▶ **Provided text**

Editorial: What we stand for
The Socialist Party is an organisation of men and women who recognise that our material interest depends on the transformation of society from a class monopoly and production for profit to one of common ownership, democratic control and production solely for use.
We understand that society is divided into two main classes: those who possess the goods of the earth but do not produce them and those who produce but do not possess. The minority own and control the means of producing and distributing wealth, such as factories, land, offices, mines, media, transport. The minority, be they inheritors of class power or capitalists who have worked their way to affluence by the sweat of other people’s toil, are living off the majority. The working class work to keep the bosses in luxury and idleness; we are their benefactors. Socialists are workers who have decided that the days of such foolish charity must end.
The non-socialist regards wages and salaries as gifts by the employer to the employee; the socialist views them as crumbs which the exploiter offers in return for the cake we have baked. The wages system allows us only enough money to exist as profit-producers. Socialists do not aspire to be robbed with dignity; unlike our reformist opponents who dream up endless reforms to soothe the injuries of the robbed, we are for abolishing, not improving, the wages system.
The socialist stands for a system of society where the necessities and luxuries of life are not commodities to be bought, but are there for the use of all. on the basis of free access. The wealth of a socialist society will belong to everyone, not because they are “owners”, but because they are members of a free and equal community where property relationships have ceased to exist. The non-socialist worries at this point, scared that without money as an obstacle between humans and the satisfaction of our needs we will be greedy: we will over-consume. But the desire to over-consume is only a fetish adopted by workers who are compelled to under-consume: if we are used to paying for every steak we eat, we dream of eating more steaks than we would ever choose to eat in a society where food is free. The myth of “the greedy person” is a product of a system where money does not allow workers to have enough and calls us greedy when we demand nothing but the best.
So, a socialist society will have no money and no wages. It will be a system of conscious human co-operation. Indeed, socialists are very confident about the possibility of human beings behaving as intelligent co-operators. We do not share the miserable assessment of human potential advanced by the proponents of the theory of Human Nature. Human behaviour is not genetically determined, but governed largely by the social environment. In the absence of a jungle society we are certain that men and women will cease to act like beasts. Competition will give way to mutual aid, war to fraternity.
Unlike those who favour government of the few over the majority, socialists want a society where there are no governors or governed, but where humanity, organised on the basis of full-scale democracy and making use of modem communications technology, will make decisions by itself for itself. And as socialism will not be a society of leaders and led, so it is the case that workers cannot be led to the establishment of socialism. The emancipation of the working class must be the work of the working class itself.

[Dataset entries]
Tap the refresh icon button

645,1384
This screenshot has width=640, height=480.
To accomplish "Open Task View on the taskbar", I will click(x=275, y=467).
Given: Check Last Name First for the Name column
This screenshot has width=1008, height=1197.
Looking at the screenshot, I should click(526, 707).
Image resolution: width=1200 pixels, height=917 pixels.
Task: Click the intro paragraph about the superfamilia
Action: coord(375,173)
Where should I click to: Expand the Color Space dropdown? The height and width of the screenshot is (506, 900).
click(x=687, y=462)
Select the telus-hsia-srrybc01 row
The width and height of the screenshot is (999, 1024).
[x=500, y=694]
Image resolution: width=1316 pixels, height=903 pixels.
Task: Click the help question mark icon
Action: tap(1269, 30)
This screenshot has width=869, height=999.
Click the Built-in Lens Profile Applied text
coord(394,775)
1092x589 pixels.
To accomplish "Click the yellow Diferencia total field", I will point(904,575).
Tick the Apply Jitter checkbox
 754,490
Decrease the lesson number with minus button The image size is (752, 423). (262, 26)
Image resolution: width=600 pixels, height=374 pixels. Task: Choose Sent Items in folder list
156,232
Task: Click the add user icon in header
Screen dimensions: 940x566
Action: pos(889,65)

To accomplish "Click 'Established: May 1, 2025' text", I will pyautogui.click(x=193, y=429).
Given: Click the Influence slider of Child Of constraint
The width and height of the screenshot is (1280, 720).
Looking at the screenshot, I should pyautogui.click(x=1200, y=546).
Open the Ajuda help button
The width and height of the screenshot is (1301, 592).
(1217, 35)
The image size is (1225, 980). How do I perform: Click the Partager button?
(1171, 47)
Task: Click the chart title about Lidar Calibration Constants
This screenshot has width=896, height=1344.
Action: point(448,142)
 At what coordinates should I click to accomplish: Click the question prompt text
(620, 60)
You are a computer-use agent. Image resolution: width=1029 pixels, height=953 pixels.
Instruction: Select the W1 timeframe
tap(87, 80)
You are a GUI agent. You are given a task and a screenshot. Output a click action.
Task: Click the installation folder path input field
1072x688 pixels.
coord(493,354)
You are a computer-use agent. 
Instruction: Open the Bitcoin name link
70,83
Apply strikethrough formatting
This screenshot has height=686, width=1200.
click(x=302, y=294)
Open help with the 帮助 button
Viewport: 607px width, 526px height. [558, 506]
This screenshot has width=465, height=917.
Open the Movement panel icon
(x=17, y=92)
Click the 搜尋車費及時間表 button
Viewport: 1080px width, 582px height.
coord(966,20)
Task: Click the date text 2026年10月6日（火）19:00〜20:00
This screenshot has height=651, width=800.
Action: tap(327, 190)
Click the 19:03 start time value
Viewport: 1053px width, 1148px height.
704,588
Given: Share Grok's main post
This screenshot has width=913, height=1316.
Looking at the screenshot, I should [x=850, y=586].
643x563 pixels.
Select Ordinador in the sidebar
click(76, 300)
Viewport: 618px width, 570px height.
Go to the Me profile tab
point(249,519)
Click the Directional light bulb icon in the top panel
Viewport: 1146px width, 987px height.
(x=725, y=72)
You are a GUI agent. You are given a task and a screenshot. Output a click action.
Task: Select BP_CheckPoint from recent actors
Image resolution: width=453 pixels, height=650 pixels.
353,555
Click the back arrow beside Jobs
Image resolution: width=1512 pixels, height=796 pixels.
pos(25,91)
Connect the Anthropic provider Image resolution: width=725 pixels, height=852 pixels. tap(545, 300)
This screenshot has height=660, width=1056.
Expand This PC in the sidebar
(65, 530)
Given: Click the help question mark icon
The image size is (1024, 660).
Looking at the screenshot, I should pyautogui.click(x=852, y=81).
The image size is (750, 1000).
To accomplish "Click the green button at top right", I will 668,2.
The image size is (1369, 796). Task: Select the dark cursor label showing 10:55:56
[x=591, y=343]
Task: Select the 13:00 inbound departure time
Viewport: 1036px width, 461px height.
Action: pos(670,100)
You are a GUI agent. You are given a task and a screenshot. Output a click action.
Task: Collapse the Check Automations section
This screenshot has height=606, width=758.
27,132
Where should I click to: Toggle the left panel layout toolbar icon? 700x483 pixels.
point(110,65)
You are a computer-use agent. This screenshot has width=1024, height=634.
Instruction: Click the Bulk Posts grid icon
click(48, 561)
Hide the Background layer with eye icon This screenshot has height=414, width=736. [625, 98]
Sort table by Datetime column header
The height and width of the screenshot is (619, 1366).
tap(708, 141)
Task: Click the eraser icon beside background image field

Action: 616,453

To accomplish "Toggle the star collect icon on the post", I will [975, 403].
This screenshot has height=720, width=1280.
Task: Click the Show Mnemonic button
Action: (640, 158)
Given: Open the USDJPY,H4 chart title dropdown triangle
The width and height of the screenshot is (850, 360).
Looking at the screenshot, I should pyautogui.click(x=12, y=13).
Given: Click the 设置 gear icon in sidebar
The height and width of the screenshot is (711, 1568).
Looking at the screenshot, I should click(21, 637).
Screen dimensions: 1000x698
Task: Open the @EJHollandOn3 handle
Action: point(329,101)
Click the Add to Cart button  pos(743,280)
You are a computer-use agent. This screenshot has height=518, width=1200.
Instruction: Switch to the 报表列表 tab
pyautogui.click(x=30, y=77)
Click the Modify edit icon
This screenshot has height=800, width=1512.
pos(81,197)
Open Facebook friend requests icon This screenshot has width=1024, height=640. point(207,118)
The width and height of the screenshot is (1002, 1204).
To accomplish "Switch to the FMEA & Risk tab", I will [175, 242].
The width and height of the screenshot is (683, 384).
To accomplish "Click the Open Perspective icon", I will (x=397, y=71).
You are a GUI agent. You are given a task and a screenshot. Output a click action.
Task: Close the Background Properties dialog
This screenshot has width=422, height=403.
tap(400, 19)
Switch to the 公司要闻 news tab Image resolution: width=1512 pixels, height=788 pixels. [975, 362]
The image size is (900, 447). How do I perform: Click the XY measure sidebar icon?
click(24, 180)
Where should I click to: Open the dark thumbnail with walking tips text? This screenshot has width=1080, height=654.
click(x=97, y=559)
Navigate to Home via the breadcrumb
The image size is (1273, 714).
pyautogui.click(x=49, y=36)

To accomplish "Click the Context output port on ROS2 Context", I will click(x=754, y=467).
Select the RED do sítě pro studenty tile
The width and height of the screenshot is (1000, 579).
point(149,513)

▶ **Questions on the material**
a. In the editorial, how does the socialist view wages and salaries?
b. Return the editorial's text from "Editorial: What we" up to and including "solely for use.".

▶ **Answers by task**
a. As crumbs which the exploiter offers in return for the cake the workers have baked.

b.
Editorial: What we stand for
The Socialist Party is an organisation of men and women who recognise that our material interest depends on the transformation of society from a class monopoly and production for profit to one of common ownership, democratic control and production solely for use.